[Start Information given]

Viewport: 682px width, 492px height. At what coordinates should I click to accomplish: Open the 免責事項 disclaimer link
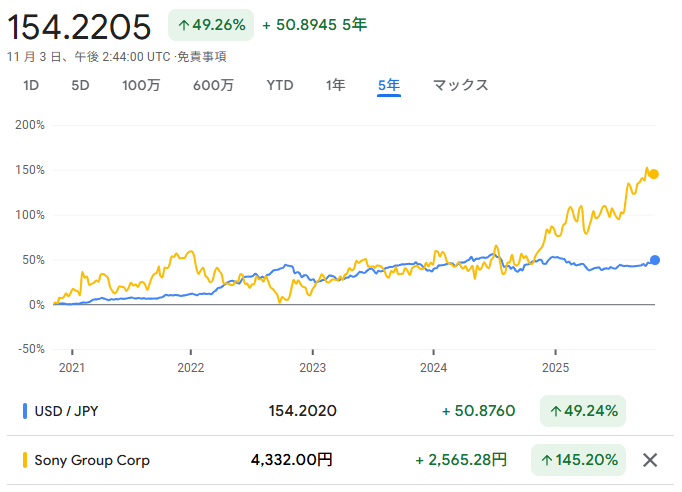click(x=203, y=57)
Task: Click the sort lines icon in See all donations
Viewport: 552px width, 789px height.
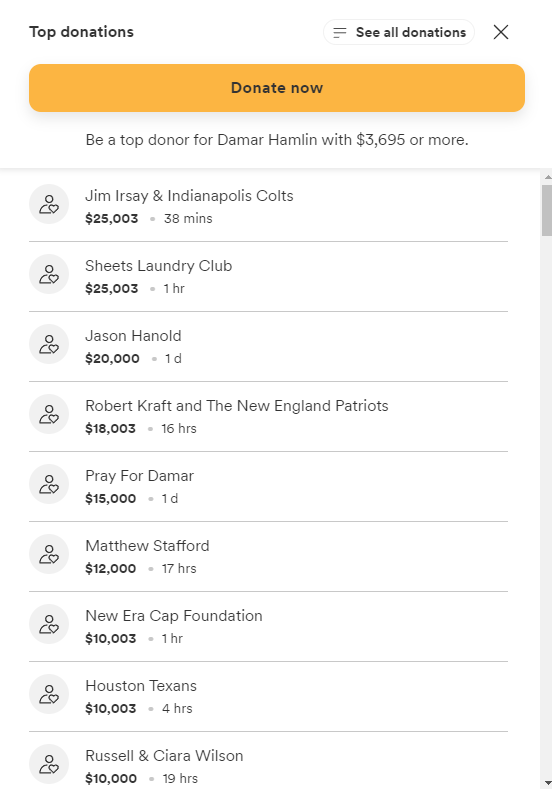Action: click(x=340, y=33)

[End Information given]
[Start Information given]

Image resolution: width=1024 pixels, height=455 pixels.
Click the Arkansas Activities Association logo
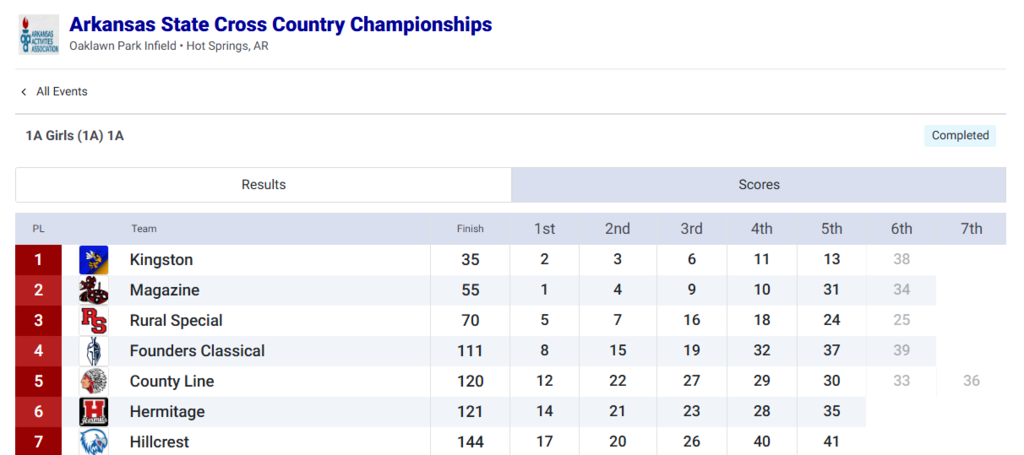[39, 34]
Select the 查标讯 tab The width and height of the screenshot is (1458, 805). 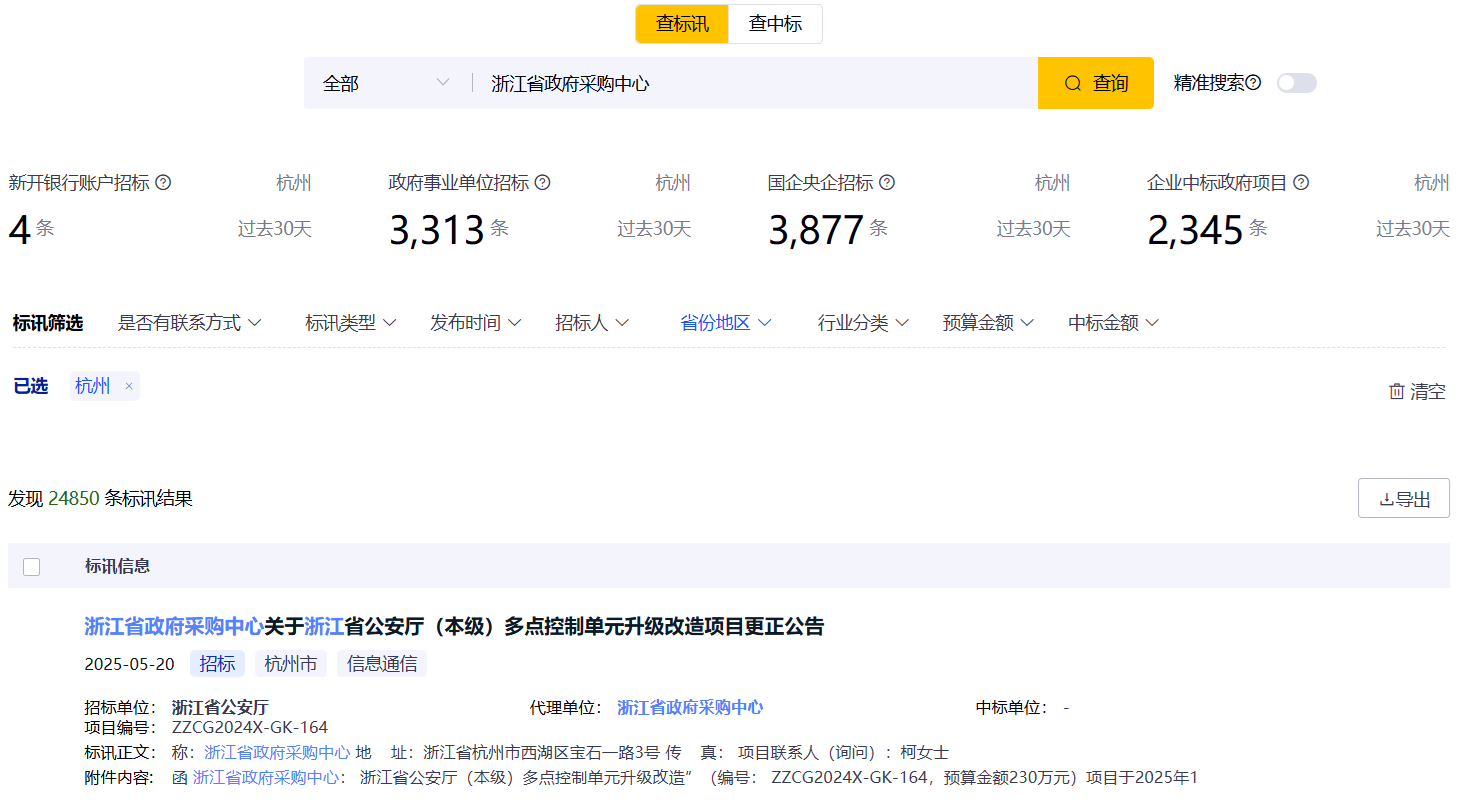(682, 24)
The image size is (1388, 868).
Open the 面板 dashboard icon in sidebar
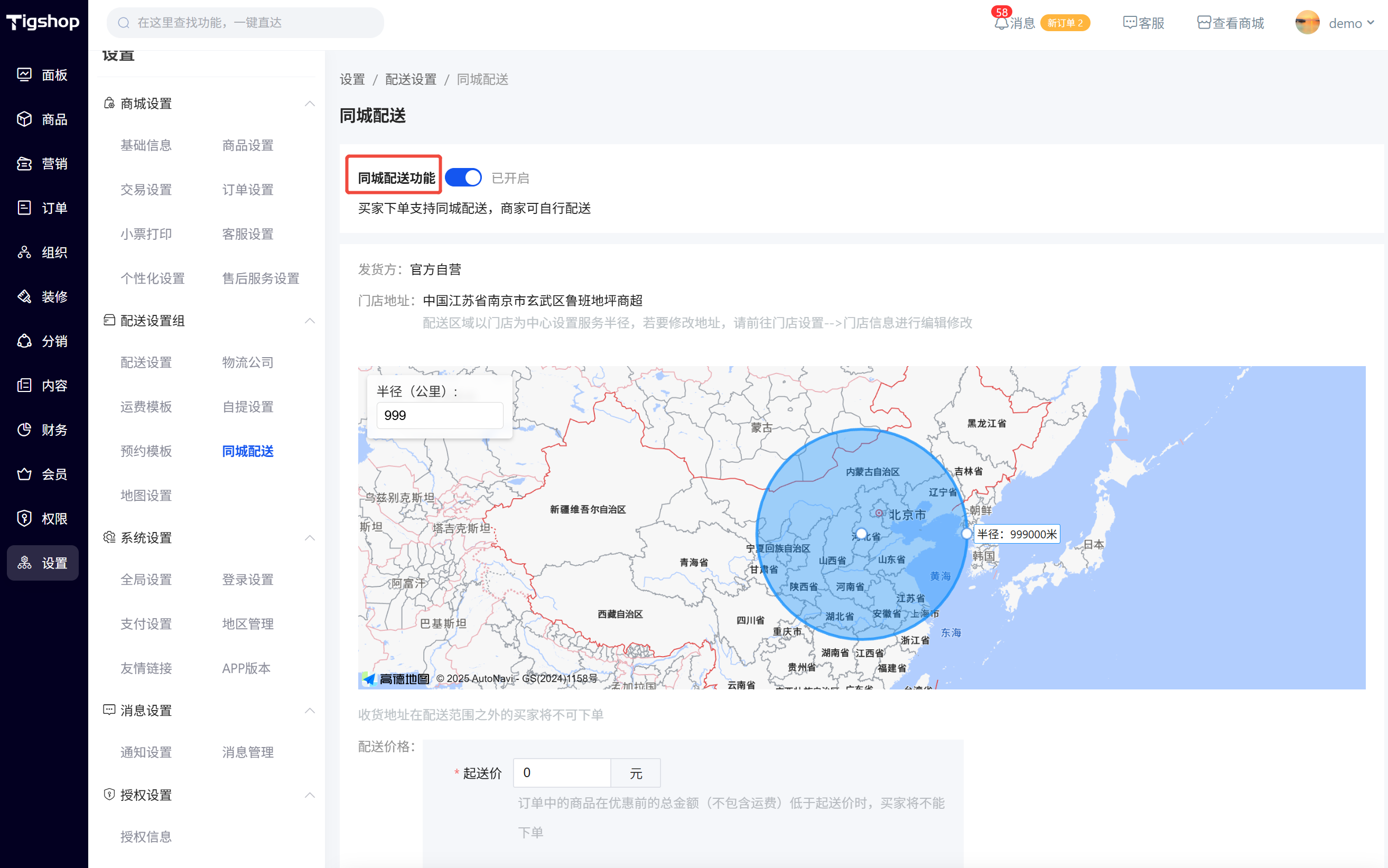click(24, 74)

[End Information given]

- Directions
Rewrite the rows from the line containing "Viewport: 682px width, 492px" through the line containing "Action: click(x=340, y=33)", swapping "disclaimer" for "notice" and leaving everything else as it is. Give only those lines, without the pictures.

- Right answer
Viewport: 682px width, 492px height. At what coordinates should I click to accomplish: Open the 免責事項 notice link
click(x=203, y=57)
Task: Click the sort lines icon in See all donations
Viewport: 552px width, 789px height.
Action: click(x=340, y=33)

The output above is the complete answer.